Aim of the task: Retype the passage of the St Symphorien Military Cemetery text starting at "UNESCO World Heritage" and ending at "after the war.".

Selected excerpt:
* * * * *

UNESCO World Heritage Site
- Official name: Funerary and memory sites of the First World War (Western Front)
- Type: Cultural
- Criteria: i, ii, vi
- Designated: 2023 (45th session)
- Reference no.: 1567-WA08

= St Symphorien Military Cemetery =

Commonwealth War Graves Commission cemetery

The St Symphorien Military Cemetery is a First World War Commonwealth War Graves Commission burial ground in Saint-Symphorien, Belgium. It contains the graves of 284 German and 229 Commonwealth soldiers, principally those killed during the Battle of Mons. The cemetery was established by the German Army on land donated by Jean Houzeau de Lehaie. It was initially designed as a woodland cemetery before being redesigned by William Harrison Cowlishaw after the Imperial War Graves Commission took over maintenance of the cemetery after the war.

Notable Commonwealth burials in the cemetery include John Parr and George Lawrence Price, traditionally believed to be the first and last Commonwealth soldiers killed in action during the First World War, and Maurice Dease, the first posthumous recipient of the Victoria Cross of World War I. Notable German burials include Oskar Niemeyer, the first Iron Cross recipient of World War I.

==History==
===Battle of Mons===

The Battle of Mons took place as part of the Battle of the Frontiers, in which the advancing German armies clashed with the advancing Allied armies along the Franco-Belgian and Franco-German borders. The British position on the French flank meant that it stood in the path of the German 1st Army. The British reached Mons on 22 August 1914 and at the time, the French Fifth Army, located on the right of the British, was heavily engaged with the German 2nd and 3rd armies at the Battle of Charleroi. The British agreed to hold the line of the Condé–Mons–Charleroi Canal for twenty-four hours, to prevent the advancing German 1st Army from threatening the French left flank. The British thus spent the day digging in along the canal.

* * * * *

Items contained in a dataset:

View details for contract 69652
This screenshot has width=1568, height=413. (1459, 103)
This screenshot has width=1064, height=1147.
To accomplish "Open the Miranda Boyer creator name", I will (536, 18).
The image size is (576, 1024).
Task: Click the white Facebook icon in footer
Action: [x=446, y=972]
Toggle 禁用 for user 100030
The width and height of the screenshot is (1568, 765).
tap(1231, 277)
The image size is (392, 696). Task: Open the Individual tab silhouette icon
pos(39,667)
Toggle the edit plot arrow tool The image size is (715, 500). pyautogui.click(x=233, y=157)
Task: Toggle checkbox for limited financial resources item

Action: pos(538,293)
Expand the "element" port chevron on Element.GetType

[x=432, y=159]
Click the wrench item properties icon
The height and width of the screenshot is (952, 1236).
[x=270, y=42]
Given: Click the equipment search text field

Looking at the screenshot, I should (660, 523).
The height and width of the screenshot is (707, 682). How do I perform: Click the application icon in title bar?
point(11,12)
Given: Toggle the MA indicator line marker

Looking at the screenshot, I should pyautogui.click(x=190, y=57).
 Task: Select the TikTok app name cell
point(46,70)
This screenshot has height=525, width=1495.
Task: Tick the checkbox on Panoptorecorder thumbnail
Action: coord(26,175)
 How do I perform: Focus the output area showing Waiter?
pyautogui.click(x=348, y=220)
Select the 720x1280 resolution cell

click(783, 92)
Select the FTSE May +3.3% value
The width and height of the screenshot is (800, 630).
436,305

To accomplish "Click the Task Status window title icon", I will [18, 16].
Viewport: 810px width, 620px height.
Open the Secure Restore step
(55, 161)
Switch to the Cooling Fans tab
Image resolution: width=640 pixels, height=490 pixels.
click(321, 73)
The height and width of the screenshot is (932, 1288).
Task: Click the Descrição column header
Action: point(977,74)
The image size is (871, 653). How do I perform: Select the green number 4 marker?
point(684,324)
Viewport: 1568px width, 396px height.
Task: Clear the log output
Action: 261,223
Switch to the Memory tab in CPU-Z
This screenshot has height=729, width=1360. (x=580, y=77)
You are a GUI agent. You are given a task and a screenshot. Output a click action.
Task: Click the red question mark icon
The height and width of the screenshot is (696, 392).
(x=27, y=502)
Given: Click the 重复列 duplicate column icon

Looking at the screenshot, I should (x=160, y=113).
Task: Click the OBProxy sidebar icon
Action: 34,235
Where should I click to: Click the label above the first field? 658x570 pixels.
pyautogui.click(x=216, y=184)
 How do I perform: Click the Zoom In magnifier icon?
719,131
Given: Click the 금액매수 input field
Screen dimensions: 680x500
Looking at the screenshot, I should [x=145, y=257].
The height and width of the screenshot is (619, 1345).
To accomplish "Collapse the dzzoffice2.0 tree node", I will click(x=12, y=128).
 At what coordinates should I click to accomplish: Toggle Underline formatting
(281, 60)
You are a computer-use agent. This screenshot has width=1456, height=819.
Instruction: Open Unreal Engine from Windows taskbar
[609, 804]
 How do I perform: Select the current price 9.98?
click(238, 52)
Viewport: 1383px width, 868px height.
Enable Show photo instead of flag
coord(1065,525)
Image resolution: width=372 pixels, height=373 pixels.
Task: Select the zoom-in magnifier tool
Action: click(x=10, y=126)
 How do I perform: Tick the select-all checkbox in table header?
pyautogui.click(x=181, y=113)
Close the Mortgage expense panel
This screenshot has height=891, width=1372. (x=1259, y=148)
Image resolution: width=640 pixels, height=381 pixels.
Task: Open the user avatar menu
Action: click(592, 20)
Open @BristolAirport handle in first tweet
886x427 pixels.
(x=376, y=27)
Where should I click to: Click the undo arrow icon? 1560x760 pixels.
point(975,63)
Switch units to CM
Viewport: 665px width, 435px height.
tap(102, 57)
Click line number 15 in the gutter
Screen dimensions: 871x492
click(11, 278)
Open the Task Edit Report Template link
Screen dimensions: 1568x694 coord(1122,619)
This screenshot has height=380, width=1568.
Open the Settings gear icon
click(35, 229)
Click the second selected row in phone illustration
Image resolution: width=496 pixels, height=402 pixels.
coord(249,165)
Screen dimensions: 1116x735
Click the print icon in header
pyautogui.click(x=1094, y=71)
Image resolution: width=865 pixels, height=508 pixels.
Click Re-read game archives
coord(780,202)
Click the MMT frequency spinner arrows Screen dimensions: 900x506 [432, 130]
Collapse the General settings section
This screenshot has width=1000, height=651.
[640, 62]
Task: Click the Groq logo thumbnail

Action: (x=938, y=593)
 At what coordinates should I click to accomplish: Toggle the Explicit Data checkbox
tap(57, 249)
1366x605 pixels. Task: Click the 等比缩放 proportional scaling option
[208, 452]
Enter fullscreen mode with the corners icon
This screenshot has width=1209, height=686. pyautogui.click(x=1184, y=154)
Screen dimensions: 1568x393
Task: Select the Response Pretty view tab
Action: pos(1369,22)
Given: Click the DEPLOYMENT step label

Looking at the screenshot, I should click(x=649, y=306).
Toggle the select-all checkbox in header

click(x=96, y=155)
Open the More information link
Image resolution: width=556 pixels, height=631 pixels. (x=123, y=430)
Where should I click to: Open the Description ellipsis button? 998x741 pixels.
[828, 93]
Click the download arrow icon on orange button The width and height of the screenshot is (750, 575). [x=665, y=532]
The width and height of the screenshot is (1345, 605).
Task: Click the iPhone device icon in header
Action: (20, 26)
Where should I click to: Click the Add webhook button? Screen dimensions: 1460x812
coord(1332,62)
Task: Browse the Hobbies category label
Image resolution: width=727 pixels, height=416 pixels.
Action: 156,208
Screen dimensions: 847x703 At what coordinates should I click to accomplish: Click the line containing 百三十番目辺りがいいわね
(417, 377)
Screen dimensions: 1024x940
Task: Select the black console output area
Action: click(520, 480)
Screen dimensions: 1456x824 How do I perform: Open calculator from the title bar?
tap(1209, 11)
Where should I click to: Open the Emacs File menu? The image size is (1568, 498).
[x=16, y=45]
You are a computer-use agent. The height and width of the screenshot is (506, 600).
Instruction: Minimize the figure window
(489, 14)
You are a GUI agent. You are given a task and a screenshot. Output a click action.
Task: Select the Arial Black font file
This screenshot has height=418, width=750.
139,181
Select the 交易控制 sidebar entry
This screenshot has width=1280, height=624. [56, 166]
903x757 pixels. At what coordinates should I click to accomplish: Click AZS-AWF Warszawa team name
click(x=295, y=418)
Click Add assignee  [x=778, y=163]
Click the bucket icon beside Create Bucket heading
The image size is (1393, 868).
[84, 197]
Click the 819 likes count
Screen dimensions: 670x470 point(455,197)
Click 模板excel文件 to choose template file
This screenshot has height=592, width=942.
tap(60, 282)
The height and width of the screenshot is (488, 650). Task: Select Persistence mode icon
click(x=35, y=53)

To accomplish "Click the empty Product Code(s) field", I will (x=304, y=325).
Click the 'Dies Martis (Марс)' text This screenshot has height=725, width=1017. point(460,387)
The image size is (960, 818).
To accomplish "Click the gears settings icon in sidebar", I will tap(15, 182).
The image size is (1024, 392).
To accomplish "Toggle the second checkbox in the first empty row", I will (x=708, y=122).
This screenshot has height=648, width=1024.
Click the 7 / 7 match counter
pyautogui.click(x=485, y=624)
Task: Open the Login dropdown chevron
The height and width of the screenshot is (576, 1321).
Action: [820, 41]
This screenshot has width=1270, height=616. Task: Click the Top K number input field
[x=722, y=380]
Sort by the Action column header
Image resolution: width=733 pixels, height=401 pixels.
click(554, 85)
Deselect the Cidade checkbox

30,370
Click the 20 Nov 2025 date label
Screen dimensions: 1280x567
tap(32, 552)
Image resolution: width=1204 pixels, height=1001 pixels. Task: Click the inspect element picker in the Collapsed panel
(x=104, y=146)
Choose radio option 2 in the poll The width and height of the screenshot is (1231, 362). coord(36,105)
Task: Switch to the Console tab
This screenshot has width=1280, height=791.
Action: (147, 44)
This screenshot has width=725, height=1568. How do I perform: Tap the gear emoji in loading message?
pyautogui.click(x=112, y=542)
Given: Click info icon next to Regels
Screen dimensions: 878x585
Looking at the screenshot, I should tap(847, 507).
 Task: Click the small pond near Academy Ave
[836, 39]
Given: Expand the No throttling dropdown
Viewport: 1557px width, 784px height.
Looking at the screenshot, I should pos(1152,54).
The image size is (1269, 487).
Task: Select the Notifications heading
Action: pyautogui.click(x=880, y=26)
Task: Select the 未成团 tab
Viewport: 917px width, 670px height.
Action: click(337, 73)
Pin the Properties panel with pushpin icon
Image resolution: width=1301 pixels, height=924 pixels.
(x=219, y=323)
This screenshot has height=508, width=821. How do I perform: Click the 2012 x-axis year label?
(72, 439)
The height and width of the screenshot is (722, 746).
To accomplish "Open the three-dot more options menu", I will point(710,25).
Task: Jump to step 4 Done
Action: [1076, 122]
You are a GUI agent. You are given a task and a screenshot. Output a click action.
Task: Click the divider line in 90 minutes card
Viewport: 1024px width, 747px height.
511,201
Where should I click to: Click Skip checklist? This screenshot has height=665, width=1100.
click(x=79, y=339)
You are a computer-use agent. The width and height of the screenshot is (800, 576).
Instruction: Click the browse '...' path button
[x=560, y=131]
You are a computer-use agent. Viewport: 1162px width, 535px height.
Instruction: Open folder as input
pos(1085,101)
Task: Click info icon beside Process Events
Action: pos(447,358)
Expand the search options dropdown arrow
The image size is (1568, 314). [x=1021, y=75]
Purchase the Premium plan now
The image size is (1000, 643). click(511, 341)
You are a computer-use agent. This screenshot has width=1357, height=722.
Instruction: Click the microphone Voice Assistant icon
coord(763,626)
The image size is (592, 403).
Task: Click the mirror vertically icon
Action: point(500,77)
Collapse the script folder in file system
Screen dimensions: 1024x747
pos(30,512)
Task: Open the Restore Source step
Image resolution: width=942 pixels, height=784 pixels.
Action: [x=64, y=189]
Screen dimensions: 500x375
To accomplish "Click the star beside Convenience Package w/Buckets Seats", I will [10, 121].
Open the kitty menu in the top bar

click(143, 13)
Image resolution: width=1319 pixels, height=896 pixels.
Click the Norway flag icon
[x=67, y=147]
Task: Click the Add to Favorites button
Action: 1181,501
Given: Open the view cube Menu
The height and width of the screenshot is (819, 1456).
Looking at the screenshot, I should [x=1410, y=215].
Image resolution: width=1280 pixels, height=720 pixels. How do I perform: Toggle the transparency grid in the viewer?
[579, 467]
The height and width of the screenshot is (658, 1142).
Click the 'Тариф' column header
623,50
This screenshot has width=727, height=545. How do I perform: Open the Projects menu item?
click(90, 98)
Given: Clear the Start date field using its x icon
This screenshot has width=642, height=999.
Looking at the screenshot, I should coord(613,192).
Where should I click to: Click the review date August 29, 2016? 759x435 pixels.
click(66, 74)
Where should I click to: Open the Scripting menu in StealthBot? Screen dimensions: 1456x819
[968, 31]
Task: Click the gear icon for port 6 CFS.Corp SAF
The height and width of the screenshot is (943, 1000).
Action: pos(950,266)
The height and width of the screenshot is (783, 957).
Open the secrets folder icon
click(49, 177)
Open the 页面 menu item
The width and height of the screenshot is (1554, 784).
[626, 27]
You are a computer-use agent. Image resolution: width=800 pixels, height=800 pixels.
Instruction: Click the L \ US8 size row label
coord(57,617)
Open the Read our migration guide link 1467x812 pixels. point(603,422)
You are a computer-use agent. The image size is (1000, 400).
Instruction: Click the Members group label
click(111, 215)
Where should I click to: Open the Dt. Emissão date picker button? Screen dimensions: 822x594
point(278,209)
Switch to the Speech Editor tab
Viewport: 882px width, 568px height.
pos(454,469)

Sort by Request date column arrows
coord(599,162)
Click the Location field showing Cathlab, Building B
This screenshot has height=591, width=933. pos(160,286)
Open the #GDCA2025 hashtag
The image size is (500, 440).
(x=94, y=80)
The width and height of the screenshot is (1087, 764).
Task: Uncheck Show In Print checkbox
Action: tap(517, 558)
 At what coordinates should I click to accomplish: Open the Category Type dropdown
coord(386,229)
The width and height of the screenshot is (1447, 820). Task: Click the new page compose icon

* * * * *

Exercise answer:
UNESCO World Heritage Site
- Official name: Funerary and memory sites of the First World War (Western Front)
- Type: Cultural
- Criteria: i, ii, vi
- Designated: 2023 (45th session)
- Reference no.: 1567-WA08

= St Symphorien Military Cemetery =

Commonwealth War Graves Commission cemetery

The St Symphorien Military Cemetery is a First World War Commonwealth War Graves Commission burial ground in Saint-Symphorien, Belgium. It contains the graves of 284 German and 229 Commonwealth soldiers, principally those killed during the Battle of Mons. The cemetery was established by the German Army on land donated by Jean Houzeau de Lehaie. It was initially designed as a woodland cemetery before being redesigned by William Harrison Cowlishaw after the Imperial War Graves Commission took over maintenance of the cemetery after the war.